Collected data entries
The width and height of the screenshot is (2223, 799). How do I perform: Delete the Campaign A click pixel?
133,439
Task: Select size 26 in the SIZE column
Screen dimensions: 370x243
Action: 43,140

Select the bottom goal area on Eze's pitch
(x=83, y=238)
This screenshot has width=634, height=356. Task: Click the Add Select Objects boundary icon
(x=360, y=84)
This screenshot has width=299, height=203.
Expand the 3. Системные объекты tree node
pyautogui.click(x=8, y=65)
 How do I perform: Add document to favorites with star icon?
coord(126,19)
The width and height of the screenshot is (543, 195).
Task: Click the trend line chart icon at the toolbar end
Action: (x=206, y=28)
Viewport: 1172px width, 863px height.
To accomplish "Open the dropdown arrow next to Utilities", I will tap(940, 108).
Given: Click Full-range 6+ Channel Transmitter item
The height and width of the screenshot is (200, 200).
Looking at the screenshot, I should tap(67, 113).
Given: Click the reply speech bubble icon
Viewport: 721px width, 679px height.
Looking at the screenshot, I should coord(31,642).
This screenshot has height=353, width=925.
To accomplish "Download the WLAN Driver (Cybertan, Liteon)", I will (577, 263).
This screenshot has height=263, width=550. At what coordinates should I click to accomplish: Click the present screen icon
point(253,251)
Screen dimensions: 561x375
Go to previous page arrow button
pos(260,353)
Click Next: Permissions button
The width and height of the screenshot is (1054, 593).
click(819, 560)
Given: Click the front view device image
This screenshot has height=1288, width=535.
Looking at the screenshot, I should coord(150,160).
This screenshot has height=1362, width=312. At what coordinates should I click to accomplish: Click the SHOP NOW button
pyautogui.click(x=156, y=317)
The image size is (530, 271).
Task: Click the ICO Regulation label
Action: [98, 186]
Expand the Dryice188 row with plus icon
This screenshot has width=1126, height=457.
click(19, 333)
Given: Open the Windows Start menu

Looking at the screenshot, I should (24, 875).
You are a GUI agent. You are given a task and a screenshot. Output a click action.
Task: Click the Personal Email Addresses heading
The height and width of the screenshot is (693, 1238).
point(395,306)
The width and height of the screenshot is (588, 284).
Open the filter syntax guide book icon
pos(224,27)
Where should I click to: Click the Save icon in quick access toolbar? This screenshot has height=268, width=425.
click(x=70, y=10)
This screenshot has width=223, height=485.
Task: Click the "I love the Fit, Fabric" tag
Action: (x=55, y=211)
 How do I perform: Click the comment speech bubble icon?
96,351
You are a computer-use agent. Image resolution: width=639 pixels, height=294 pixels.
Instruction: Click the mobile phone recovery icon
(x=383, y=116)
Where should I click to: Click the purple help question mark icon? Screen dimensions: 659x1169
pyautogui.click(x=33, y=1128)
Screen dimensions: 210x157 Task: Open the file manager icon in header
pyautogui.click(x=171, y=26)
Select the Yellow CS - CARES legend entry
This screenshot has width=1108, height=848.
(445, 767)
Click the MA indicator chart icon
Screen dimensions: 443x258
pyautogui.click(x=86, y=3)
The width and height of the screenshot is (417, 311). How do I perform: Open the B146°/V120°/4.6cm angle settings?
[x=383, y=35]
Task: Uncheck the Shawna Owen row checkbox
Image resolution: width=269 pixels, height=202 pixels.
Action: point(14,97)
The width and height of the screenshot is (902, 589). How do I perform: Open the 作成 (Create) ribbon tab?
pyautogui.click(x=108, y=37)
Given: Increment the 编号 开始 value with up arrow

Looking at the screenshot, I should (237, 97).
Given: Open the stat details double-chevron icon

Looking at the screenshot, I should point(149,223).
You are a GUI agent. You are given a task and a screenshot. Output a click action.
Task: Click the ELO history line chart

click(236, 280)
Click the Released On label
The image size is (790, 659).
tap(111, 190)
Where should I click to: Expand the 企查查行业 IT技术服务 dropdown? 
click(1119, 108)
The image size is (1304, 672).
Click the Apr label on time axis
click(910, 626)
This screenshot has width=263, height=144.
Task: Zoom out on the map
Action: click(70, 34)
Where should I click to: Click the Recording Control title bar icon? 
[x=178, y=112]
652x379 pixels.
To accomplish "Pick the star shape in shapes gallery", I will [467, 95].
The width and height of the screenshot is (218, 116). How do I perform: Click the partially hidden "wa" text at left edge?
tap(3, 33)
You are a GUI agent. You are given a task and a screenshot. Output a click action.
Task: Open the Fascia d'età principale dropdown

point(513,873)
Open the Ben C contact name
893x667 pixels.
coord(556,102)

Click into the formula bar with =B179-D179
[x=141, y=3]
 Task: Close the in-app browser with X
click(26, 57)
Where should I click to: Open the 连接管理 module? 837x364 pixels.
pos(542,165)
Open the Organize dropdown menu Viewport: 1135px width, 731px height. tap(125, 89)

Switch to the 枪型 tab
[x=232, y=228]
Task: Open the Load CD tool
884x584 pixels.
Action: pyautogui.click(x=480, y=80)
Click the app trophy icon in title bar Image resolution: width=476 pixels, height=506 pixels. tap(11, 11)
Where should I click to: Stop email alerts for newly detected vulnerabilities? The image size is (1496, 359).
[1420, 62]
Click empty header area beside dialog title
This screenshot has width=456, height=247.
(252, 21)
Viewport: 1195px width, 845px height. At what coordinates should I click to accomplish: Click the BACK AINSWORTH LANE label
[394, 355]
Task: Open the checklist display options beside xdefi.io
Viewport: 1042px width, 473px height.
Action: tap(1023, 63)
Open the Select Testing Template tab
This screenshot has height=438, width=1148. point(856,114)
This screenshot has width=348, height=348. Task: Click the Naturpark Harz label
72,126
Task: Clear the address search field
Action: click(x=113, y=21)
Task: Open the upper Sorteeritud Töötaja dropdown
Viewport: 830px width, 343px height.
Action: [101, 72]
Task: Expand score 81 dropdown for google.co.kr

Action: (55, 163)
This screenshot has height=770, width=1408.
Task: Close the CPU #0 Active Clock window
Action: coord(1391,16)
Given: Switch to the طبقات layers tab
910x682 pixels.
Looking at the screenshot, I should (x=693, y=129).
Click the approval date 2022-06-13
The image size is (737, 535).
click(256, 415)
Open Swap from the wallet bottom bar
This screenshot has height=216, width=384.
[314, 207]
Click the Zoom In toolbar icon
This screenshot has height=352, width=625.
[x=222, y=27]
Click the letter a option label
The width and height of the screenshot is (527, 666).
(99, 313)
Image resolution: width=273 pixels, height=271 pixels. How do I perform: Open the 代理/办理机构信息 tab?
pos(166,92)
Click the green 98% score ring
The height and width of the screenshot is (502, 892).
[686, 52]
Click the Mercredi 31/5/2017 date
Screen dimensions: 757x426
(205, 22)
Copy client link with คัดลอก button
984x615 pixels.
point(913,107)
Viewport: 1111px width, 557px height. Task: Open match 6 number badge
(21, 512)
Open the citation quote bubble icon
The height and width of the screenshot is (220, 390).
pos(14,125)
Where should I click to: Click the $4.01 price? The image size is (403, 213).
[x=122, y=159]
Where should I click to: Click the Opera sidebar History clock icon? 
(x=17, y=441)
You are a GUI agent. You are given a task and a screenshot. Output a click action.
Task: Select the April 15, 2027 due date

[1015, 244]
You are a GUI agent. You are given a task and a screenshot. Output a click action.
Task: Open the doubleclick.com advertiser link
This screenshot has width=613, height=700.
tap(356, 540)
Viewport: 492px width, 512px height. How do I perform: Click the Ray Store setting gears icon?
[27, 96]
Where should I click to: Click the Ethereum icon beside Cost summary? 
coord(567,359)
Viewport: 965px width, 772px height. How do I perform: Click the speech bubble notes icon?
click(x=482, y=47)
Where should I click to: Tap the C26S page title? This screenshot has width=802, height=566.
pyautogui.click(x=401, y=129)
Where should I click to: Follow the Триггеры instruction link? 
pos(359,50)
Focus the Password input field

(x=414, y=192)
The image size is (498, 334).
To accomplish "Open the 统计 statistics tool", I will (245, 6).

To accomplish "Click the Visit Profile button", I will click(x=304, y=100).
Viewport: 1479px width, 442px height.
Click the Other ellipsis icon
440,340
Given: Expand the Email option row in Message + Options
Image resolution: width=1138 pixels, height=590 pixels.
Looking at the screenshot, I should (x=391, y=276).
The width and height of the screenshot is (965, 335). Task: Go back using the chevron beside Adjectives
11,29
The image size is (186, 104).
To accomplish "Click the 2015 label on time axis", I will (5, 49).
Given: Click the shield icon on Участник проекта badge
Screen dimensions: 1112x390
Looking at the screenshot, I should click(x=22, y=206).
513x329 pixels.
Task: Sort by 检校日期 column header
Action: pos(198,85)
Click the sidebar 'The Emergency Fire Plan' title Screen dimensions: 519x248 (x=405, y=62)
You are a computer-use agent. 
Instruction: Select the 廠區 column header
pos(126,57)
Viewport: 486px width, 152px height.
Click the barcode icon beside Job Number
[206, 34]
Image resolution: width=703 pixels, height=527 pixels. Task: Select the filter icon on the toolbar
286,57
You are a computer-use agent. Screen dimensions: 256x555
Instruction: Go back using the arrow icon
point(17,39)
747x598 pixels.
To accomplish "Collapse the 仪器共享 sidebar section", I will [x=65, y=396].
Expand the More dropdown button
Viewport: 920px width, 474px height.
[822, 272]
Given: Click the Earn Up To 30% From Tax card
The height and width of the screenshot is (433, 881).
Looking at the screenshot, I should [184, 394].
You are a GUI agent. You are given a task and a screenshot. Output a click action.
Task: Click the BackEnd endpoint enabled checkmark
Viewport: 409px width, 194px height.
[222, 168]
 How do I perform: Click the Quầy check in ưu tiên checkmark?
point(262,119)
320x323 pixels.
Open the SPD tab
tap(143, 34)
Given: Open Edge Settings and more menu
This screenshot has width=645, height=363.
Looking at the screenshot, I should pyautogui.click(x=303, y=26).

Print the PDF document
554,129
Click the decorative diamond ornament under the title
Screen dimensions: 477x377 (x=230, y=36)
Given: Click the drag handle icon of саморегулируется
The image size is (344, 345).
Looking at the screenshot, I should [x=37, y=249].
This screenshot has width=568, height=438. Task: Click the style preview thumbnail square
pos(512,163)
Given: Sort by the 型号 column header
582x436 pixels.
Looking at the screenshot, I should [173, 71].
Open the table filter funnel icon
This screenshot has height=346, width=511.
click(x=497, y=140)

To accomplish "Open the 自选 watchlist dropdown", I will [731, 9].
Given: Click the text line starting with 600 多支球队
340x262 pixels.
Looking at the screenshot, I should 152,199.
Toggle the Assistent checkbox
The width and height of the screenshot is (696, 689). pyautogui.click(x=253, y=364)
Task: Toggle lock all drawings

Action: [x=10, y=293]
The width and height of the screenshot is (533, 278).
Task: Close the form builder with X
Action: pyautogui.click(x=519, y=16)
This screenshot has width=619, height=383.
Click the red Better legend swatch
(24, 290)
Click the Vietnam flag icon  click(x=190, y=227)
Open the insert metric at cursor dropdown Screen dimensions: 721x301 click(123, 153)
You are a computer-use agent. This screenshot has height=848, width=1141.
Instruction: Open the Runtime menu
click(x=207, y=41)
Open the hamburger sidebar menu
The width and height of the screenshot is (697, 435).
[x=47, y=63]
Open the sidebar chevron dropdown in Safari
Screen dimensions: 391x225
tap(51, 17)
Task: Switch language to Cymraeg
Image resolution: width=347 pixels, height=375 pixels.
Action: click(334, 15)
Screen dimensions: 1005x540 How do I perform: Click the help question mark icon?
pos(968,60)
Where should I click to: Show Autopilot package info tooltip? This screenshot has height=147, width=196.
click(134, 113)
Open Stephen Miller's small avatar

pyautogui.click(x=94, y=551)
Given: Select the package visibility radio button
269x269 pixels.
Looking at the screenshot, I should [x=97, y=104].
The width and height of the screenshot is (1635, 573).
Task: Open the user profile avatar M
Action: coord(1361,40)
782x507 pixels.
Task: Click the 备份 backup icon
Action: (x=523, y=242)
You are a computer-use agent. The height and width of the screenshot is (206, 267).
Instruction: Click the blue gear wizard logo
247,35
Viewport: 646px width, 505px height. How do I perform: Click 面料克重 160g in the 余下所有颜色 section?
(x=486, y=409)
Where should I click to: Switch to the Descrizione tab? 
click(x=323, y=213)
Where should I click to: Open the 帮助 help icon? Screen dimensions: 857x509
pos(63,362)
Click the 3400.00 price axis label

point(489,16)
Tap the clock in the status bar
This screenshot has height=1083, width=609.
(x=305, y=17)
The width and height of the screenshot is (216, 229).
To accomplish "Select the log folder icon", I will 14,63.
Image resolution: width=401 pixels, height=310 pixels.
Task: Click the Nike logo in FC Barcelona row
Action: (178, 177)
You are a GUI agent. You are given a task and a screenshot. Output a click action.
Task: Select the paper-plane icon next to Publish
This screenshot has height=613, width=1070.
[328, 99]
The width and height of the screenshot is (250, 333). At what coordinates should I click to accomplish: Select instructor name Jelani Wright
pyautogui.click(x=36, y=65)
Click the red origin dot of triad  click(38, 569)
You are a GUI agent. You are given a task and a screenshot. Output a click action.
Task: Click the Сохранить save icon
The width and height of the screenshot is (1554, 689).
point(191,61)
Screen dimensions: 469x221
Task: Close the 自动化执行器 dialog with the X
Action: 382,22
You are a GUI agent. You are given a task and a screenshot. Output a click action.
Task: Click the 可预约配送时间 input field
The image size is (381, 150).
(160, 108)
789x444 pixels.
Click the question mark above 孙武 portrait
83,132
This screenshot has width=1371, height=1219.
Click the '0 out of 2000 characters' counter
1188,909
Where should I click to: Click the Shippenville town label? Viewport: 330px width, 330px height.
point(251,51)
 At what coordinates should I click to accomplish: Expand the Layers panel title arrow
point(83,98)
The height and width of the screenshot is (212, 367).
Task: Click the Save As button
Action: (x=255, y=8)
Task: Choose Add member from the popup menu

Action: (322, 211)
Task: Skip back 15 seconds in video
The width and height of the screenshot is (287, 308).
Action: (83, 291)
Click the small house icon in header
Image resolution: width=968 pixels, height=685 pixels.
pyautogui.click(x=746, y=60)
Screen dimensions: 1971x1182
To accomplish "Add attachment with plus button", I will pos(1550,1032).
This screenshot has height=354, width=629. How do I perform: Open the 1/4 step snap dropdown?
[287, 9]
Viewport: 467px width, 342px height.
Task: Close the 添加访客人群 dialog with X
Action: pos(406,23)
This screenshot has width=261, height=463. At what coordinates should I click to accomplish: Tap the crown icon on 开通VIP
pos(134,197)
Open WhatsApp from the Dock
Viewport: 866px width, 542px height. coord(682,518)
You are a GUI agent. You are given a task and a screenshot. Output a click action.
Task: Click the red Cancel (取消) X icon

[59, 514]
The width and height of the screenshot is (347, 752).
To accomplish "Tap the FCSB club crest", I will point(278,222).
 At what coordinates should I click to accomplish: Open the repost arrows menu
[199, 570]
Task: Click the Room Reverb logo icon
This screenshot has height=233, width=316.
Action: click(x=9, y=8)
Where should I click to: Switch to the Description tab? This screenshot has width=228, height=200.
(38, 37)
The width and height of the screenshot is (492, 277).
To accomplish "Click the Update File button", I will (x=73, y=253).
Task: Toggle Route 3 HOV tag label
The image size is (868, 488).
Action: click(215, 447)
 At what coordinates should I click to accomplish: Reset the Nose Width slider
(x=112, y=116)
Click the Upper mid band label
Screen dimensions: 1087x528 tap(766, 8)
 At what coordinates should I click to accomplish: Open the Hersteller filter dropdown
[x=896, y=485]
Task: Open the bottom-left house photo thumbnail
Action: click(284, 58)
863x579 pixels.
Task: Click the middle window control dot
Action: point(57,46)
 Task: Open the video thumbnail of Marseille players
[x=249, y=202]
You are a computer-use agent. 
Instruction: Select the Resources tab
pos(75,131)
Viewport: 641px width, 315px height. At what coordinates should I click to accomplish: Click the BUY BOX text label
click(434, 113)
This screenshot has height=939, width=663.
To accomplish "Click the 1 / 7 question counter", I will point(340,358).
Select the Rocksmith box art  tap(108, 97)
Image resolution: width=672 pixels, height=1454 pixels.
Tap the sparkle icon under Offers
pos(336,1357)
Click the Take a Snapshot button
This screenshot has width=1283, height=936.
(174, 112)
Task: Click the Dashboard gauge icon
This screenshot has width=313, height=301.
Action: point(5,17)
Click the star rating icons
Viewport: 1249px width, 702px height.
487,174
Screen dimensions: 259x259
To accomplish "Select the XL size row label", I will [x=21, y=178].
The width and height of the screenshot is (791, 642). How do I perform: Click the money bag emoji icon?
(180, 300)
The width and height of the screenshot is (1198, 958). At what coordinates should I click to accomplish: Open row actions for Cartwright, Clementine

* _YOUR TASK_
Reproduce the records above exactly, from the first line through the line containing "Viewport: 1172px width, 863px height.", and output nothing else.

* _SOLVED PROBLEM_
The width and height of the screenshot is (2223, 799). How do I perform: Delete the Campaign A click pixel?
133,439
Task: Select size 26 in the SIZE column
Screen dimensions: 370x243
Action: 43,140

Select the bottom goal area on Eze's pitch
(x=83, y=238)
This screenshot has width=634, height=356. Task: Click the Add Select Objects boundary icon
(x=360, y=84)
This screenshot has width=299, height=203.
Expand the 3. Системные объекты tree node
pyautogui.click(x=8, y=65)
 How do I perform: Add document to favorites with star icon?
coord(126,19)
The width and height of the screenshot is (543, 195).
Task: Click the trend line chart icon at the toolbar end
Action: (x=206, y=28)
Viewport: 1172px width, 863px height.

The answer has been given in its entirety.